By Amanda Juico Dela Cruz
The month began with a historic election. It was a game-changer for how the country would move forward after being crippled by the pandemic and by decades of oligarchic politics. The first two exhibitions in the list challenge the discernment of the Filipino people and the collective memories that are revised, denied, and forgotten. Artists take art as a tool for revolution further as another two of which criticize the socio-political issues concerning the environment and the people’s security. One artist tests the malleability of the form. And concluding the list is a hopeful reminder of how humans survive tragedies and disasters.
Abril Valdemoro, Cedrick Dela Paz, Christopher Yap, Denmark Dela Cruz, Fernan Odang, Jojit Solano, Mark Laza, and Tamer Karam. “Takipsilim: Loaded 2”. Eskinita Art Gallery.
Stolen tarpaulins bearing Marcos Jr. are assembled parallel to Marcos Sr.’s bust-molded black candles, red wax bleeds from inside out. A portrait of Imelda in butterfly sleeves, hair groomed, ear adorned with a pearl, but skin rotting in excruciating detail. The other works confront the grim reality of the Filipinos: sickness and death, manipulation and division, sweet nothings and empty promises, and happy childhood stolen. The late Dictator’s son and namesake presumptively won the presidential election with thirty-one million votes, as of the time of writing. Artists’ role as the vanguards of social justice is more crucial now than ever.

Pio Abad. “Fear of Freedom Makes Us See Ghosts”. Ateneo Art Gallery.
An enlarged replica of Anastacio Caedo’s Malakas at Maganda awaits by the gallery’s entrance. Then there’s a photograph of the artist’s parents inside the Malacañang Palace posing before a painting depicting the Dictator as Malakas. Old Master paintings reproductions and fine jewelry reconstructions are the centerpieces of the gallery. Regency-era silverware and Staffordshire porcelain prints, and Louis IV-style furniture drawings line the walls. Book covers of the Dictator’s manifestos reduced to forms and colors pop out of the black wall. Each piece reveals the complexities of the crimes committed now desensitized by the collective terms loot, plunder, and ill-gotten wealth.

Robert Langenegger. “Conceptual Monoculture Is Not Your Friend”. Underground.
A chicken with its skin distressingly red from being defeathered is giving birth to a featherless chicken only to be slaughtered at a tender age. A human is crucified, skinned, surrounded by farm animals—a reverse display of a typical scene in a slaughterhouse. On the wall is a fork, a slasher, a spade, also a sickle, but all the tools are relieved of their handles. They are relieved of their being functional. The works are a criticism against the Green Revolution and its being end-product-driven, but also a meditation on conceptual art and its emphasis on the process of artmaking.
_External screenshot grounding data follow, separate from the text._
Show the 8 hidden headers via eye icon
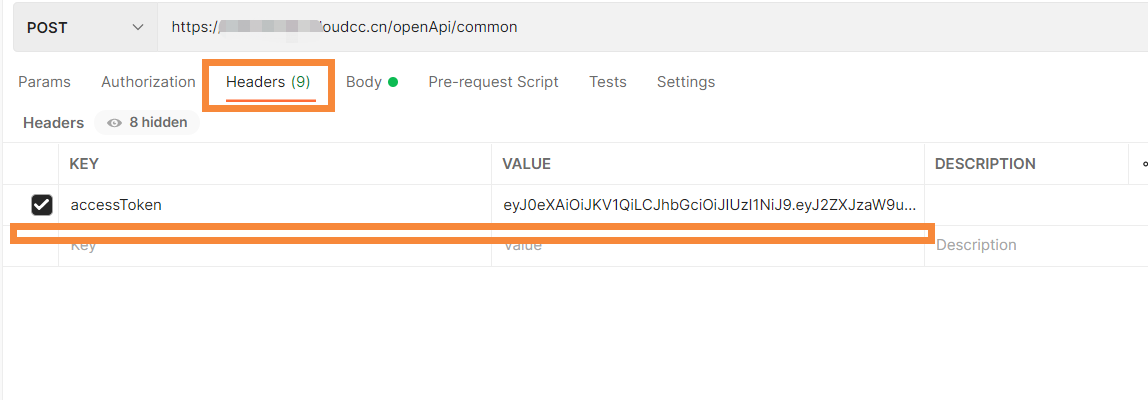1148x400 pixels. pyautogui.click(x=148, y=123)
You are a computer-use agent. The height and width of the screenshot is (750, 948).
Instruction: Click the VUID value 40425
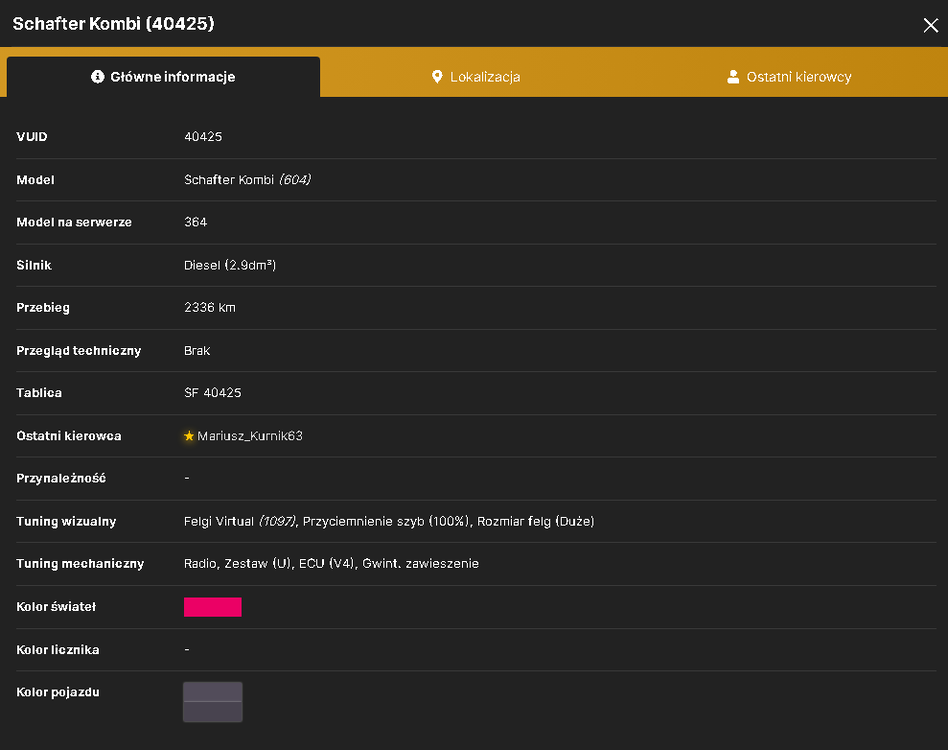203,137
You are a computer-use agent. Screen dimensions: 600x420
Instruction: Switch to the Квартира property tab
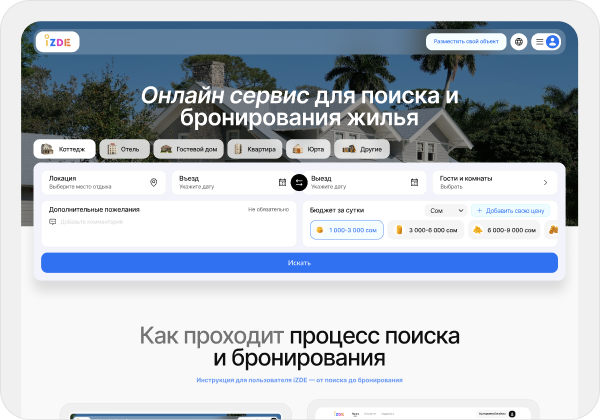(x=252, y=149)
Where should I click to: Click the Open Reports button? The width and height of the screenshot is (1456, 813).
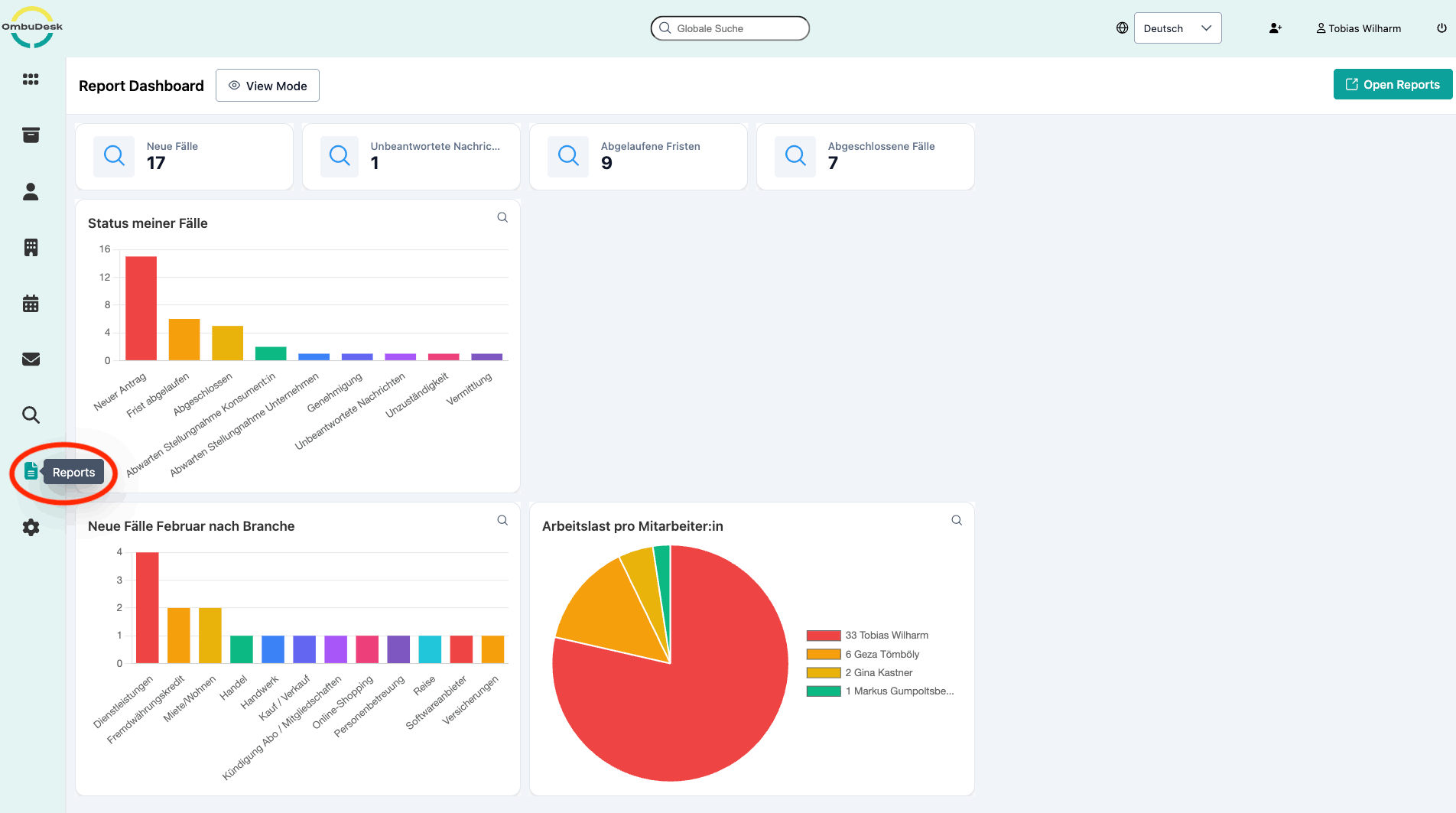(1393, 85)
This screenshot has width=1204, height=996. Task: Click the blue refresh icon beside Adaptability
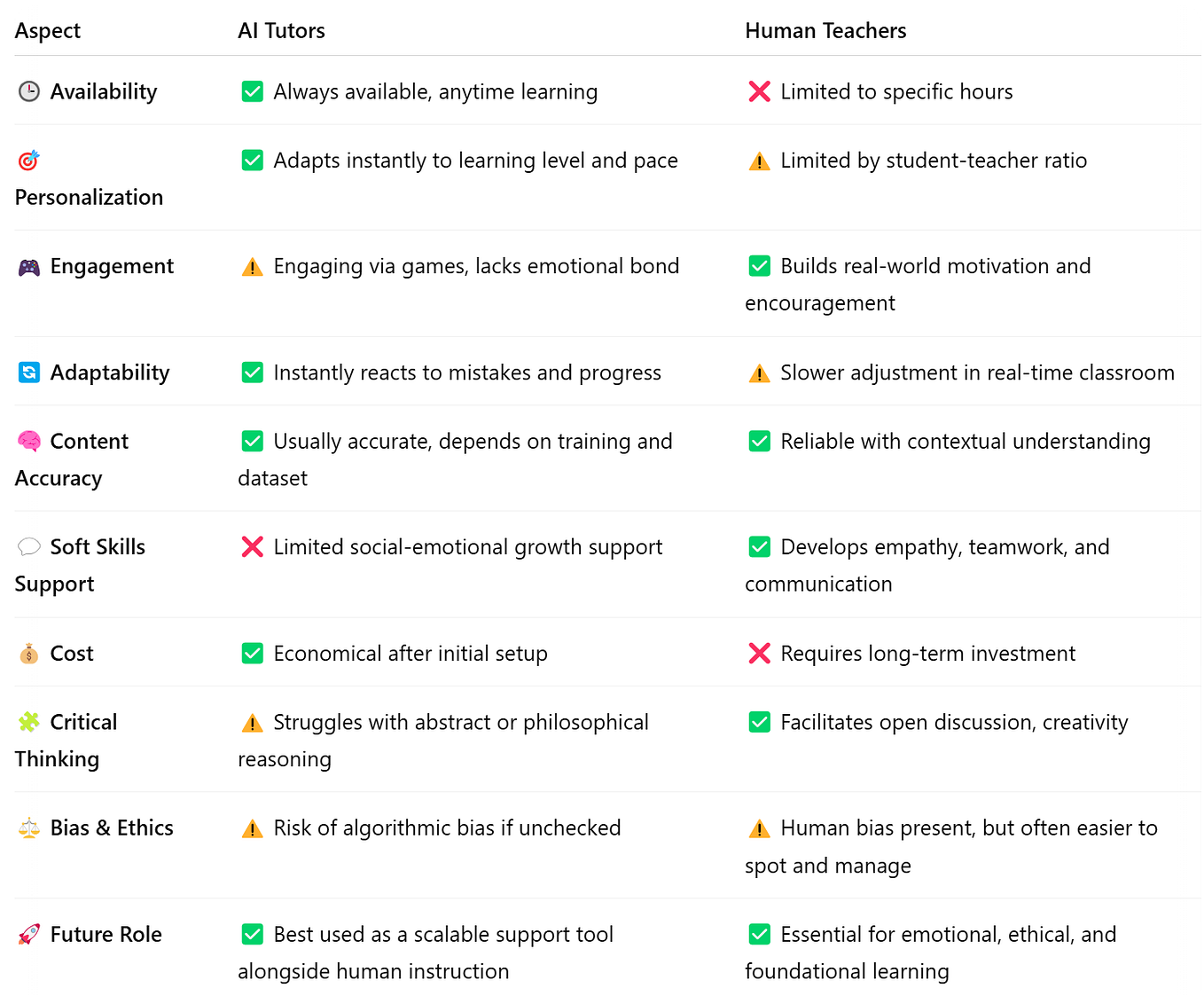29,373
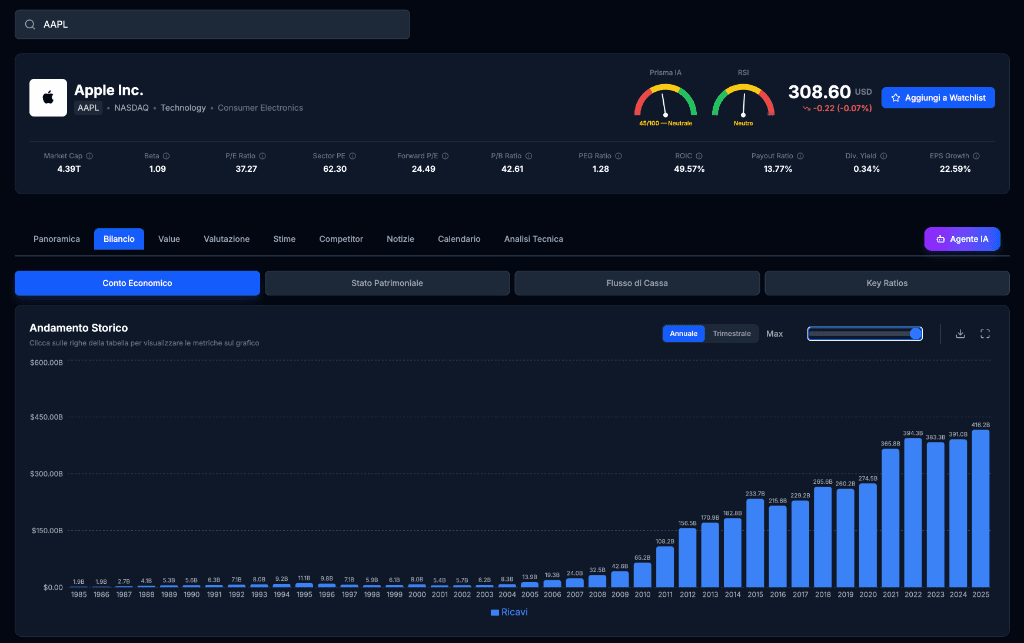This screenshot has height=643, width=1024.
Task: Click the EPS Growth info icon
Action: pos(976,156)
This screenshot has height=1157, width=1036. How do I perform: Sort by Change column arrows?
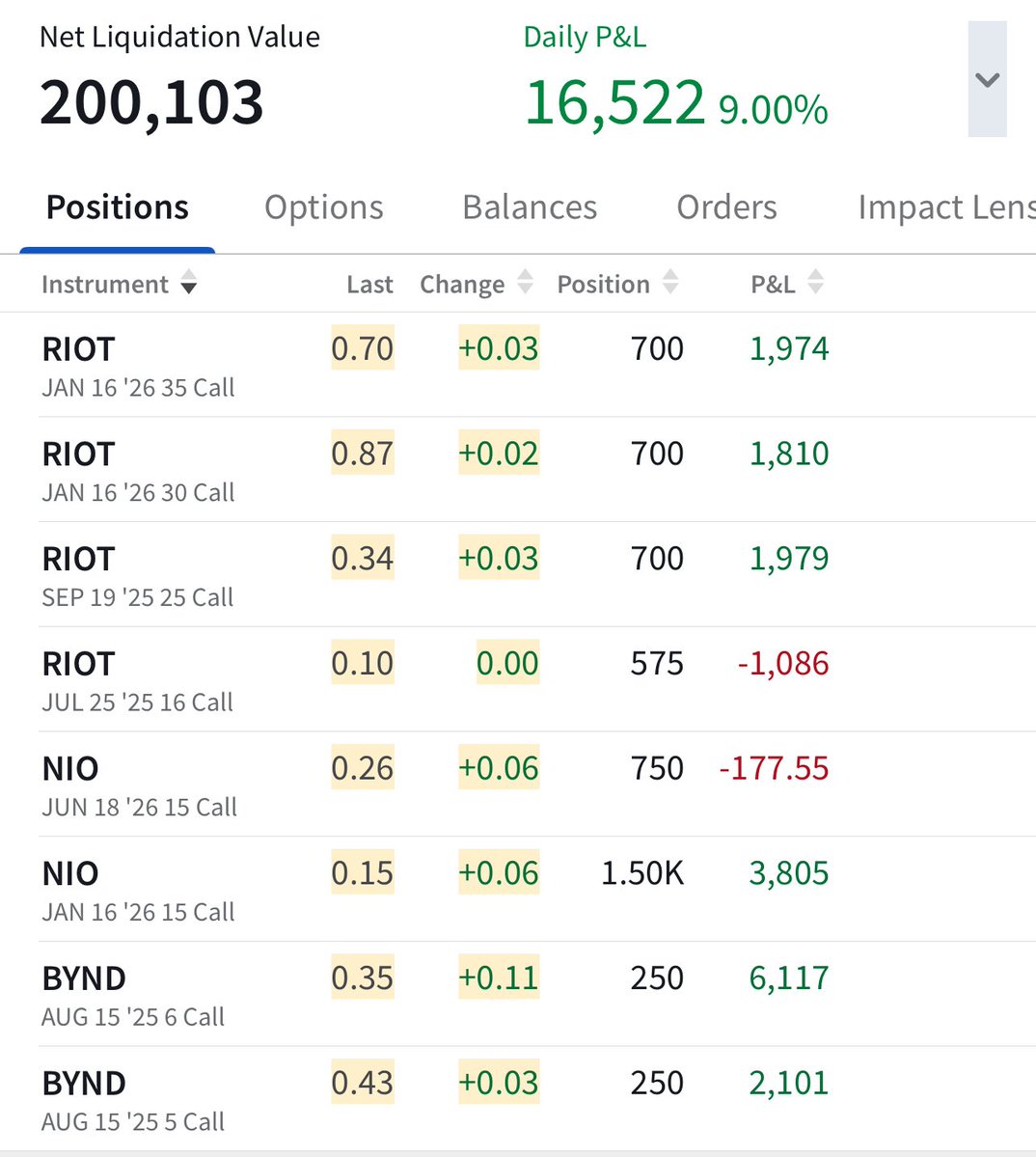[x=525, y=282]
Victor Balanon. “Strange Attractors”. West Gallery.
In one of the works there is a man in suit reading a burning broadsheet seemingly unbothered by its danger. The woman sitting beside him seems to be equally unconcerned, or completely apathetic. In another work there is a young figure casually browsing through files of folders as if browsing through a collection of vinyl. Beside is pile after pile of television sets. Both scenes depicting the man in suit and the young figure look as if they are viewed through a surveillance camera. In another piece, which is the only work in the exhibition considerably colored, there is a man wearing heavily tinted sunglasses in steampunk frames. Despite the opacity, there is violence in his look.

Ivan Acuña. “Platinum”. Altro Mondo Creative Space.
Thick layers of acrylic paint were applied on wood. The strokes were systematic yet uninhibited and were thought-out yet intuitive. The choice of colors exploded in a harmonious waltz. All these considerations in applying impasto technique made the abstract expressionist works alive, moving, dancing. Platinum was melted and skillfully applied as accents, making the already fancied works more dazzling. As a result, there is a sense of rarity and of preciousness being felt as one marvels at the opulence of the works.

JJ Jarin. “Stable Are The Roots That Anchor The Whole”. Blanc Gallery.
On one canvas is a palm tree engulfed in flames. On two other canvases are also palm trees—one is kept indoors and is planted into a pot that fell to its side, while the other is kept at the rooftop—both growing towards the direction of light. At the foundation of these three works and the others is the attempt to understand human lived experiences through trees as a symbol of growth that is bounded by spatio-temporal reality. Palm trees mirror how humans are in difficult times: one survives for as long as one holds on to its roots.